### Podany fragment
◆ ◆ ◆ ◆

Przespacerowaliśmy się więc po starówce, pojechaliśmy tramwajem na Zurychski Róg (taki cypelek nad Zuerichsee) skąd popłynęliśmy tramwajem wodnym znowu na starówkę. Skuszeni możliwością zobaczenia panoramy Alp wjechaliśmy kolejką szynową na pobliskie wzgórza, jednak nic nie zobaczyliśmy mni. dlatego, że było pochmurno. Wracając zahaczyliśmy o stołówkę ETH, ale oczywiście z uwagi na gejowskie święto była zamknięta.

Więc wróciliśmy do naszej Rezydencji, skąd zaraz po zjedzeniu obiadu mieliśmy się wybrać do centrum wspinania Gaswerk... ale o tym w następnym poście, tymczasem zagadka.

Więc w niedzielę chcieliśmy popływać na basenie i po drodze co i raz natykaliśmy się na coś takiego:

Pytanie: co to jest?
Podpowiedź: jest tego więcej.

niedziela, 13 września 2009

Leniwa sobota

4 komentarze
Nasze plany na sobotę były jak zwykle bardzo ambitne. Rano flohmarkt, czyli pchli targ, a później odgruzowanie laptopa Pawełka i instalacja linuxa. Niestety wyszło jak zawsze :).


Na pchli targ zaspaliśmy i zamiast wstać o 8 wstaliśmy ok 9. Przeskanowaliśmy wszystkie dostępne towary chyba z 5 razy. Ja kupiłem dywanik, listwę z przedłużaczem i szalone koty. Paweł stwierdził, że nie znalazł nic, co zmniejszyło by średnią zapyziałość jego pokoju, więc postanowił nie wydawać. Kupiliśmy jeszcze płytkę dvd do instalacji linuxa i jacyś totalnie zwaleni powróciliśmy do rezydencji. Szycha poszedł spać, a ja pogawędziłem chwilę z Danką i też poszedłem spać.

◆ ◆ ◆ ◆

### Zadanie 1
Odpowiedz krótko na pytania do wpisu:
(a) Czym dojechano na Zurychski Róg?
(b) O której godzinie wstano w sobotę zamiast o 8?
(c) Do czego miała służyć kupiona płytka DVD?
### Zadanie 2
Przepisz z wpisu bez zmian fragment, który zaczyna się od słów "Na pchli targ" i ciągnie się aż do słów "też poszedłem spać.".

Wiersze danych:
◆ ◆ ◆ ◆

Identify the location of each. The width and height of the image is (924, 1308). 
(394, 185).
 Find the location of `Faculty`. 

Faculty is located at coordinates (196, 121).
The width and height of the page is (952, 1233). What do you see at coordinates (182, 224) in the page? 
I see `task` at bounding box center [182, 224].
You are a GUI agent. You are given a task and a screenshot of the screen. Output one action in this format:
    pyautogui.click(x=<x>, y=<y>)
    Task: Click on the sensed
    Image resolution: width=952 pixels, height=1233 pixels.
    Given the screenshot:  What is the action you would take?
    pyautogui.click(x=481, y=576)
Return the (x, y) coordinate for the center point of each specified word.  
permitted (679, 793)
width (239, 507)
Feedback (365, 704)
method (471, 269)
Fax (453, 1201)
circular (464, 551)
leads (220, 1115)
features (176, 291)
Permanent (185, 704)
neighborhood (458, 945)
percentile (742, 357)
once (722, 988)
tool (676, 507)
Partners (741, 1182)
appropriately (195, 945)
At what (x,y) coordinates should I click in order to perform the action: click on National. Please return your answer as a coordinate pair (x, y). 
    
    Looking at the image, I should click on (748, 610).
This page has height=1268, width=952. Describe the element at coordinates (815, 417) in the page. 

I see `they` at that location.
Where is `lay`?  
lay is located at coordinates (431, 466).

◆ ◆ ◆ ◆

### Rozwiązanie 1
(a) Tramwajem.
(b) Około 9.
(c) Do instalacji linuxa.

### Rozwiązanie 2
Na pchli targ zaspaliśmy i zamiast wstać o 8 wstaliśmy ok 9. Przeskanowaliśmy wszystkie dostępne towary chyba z 5 razy. Ja kupiłem dywanik, listwę z przedłużaczem i szalone koty. Paweł stwierdził, że nie znalazł nic, co zmniejszyło by średnią zapyziałość jego pokoju, więc postanowił nie wydawać. Kupiliśmy jeszcze płytkę dvd do instalacji linuxa i jacyś totalnie zwaleni powróciliśmy do rezydencji. Szycha poszedł spać, a ja pogawędziłem chwilę z Danką i też poszedłem spać.